Al menos, esa era la idea. Marziano escribió un ambicioso episodio piloto cuya trama se movía de San Petersburgo a Berlín y a Nápoles, en el que se presentaba a una docena de personajes principales y donde no podía contar con ninguno de los actores de la película. A finales de los 90 no estaba tan institucionalizado que las estrellas de cine hicieran televisión, así que la serie estaba repleta de intérpretes de Broadway y de veteranos de las series que sabían reconocer un guion con potencial.

Porque Invierno en Nápoles (Winter in Naples), que era el título de la ficción, lo exudaba por todos sus poros. Estar a la altura de unos jóvenes De Niro, Shepherd y Keitel era abrumador, pero todos los implicados coincidían en que el reparto reunido allí no tenía nada que envidiarles, y el capítulo terminaba con la frase más famosa de la película, “your time is up, Goncharov” (“ha llegado tu hora, Goncharov”), y un brutal cliffhanger que apuntaba a hacer historia.

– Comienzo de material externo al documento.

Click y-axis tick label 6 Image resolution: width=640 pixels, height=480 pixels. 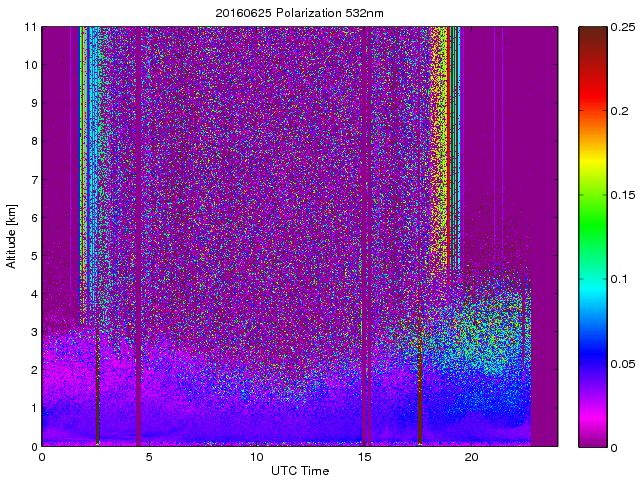pos(33,217)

El problema es que aquel piloto nunca vio la luz del día. Era una práctica común en el negocio televisivo estadounidense y a HBO nunca le ha temblado el pulso a la hora de descartar series muy prometedoras y mediáticas porque el piloto no convence. La adaptación del libro Las correcciones, con Ewan McGregor; Open, creada por Ryan Murphy después del éxito de American Horror Story, o el primer spin-off de Juego de tronos fueron todas canceladas en esa primera fase del desarrollo, e Invierno en Nápoles sufrió la misma suerte. Probablemente, en la cadena pensaran que Los Soprano apuntaba a llegar más lejos y no querían tener dos series ambientadas en el mundo de la mafia o, tal vez, los problemas que Marziano tuvo para sacar adelante el capítulo provocaron que HBO se echara atrás.

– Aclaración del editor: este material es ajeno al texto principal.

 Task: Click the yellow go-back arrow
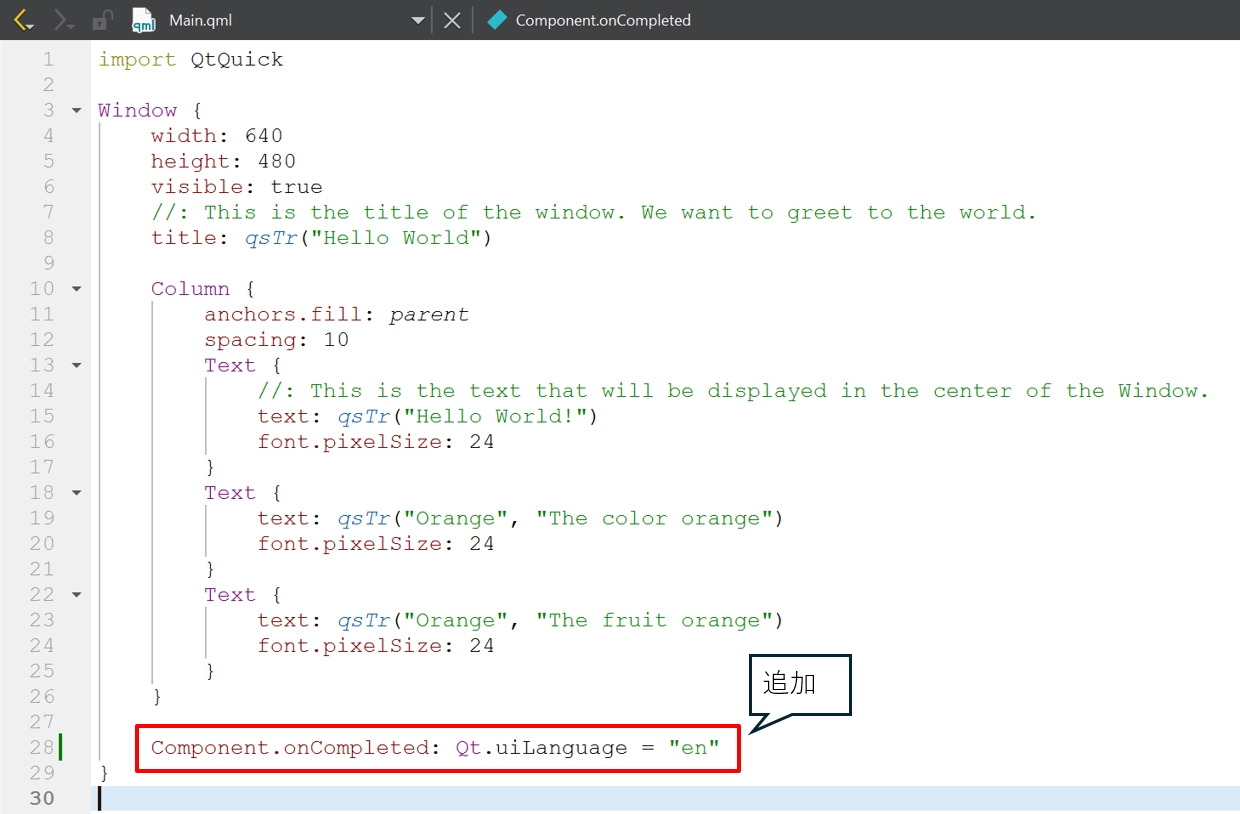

Porque Invierno en Nápoles apuntaba a ser una complicación logística que, seguramente, llegó antes de lo que debía. El rodaje del piloto se repartió entre Nápoles, los estudios Cinecittà de Roma y Praga, que se hacía pasar por San Petersburgo y Berlín, lo que encarecía el proyecto. Además, se sustituyó al actor protagonista a la semana de empezar el rodaje y los costes eran demasiado altos. Hasta 2010, HBO no se animaría con una serie de gángsters pura y dura, y de alto presupuesto, y sería Boardwalk Empire, de la que el propio Scorsese dirigió el primer episodio.

Robert De Niro sumó a 'El padrino II' su participación en 'Goncharov'.
Robert De Niro sumó a 'El padrino II' su participación en 'Goncharov'.

Invierno en Nápoles se quedó como una curiosidad, un intento de recuperar una de las películas más definitorias de los dramas criminales de los 70, pero que había caído en el olvido. Marziano volvió al Off-Broadway y, esporádicamente, intentó que HBO liberara aquel piloto y lo editara aunque fuera en DVD, de manera similar a como ABC se había planteado aprovechar Twin Peaks si su primer episodio no tenía éxito en su estreno.

Llegó a filtrarse algo parecido a un trailer en aquella época, a mediados de los 2000, en la que aparecían por internet pilotos fallidos como el de Babylon Fields, una serie de zombis de CBS de 2007, o podías ver vídeo de mal calidad de la actriz Adrienne Palicki corriendo con su traje de superheroína en el piloto sobre Wonder Woman que David E. Kelley hizo para NBC en 2011. Los fans de Goncharov vieron en aquel trailer pixelado la prueba de que, efectivamente, Invierno en Nápoles podría haber sido la serie que definiera toda una era para HBO. Lástima que Los Soprano llegó antes.

Nota aclaratoria: Este texto es una broma por el Día de los Santos Inocentes. Ni Invierno en Nápoles ni Goncharov son reales, pero esta última sí que existe, de alguna manera, como una invención de Tumblr y otras redes sociales de la que hay hasta fan art y sumarios de trama y personajes.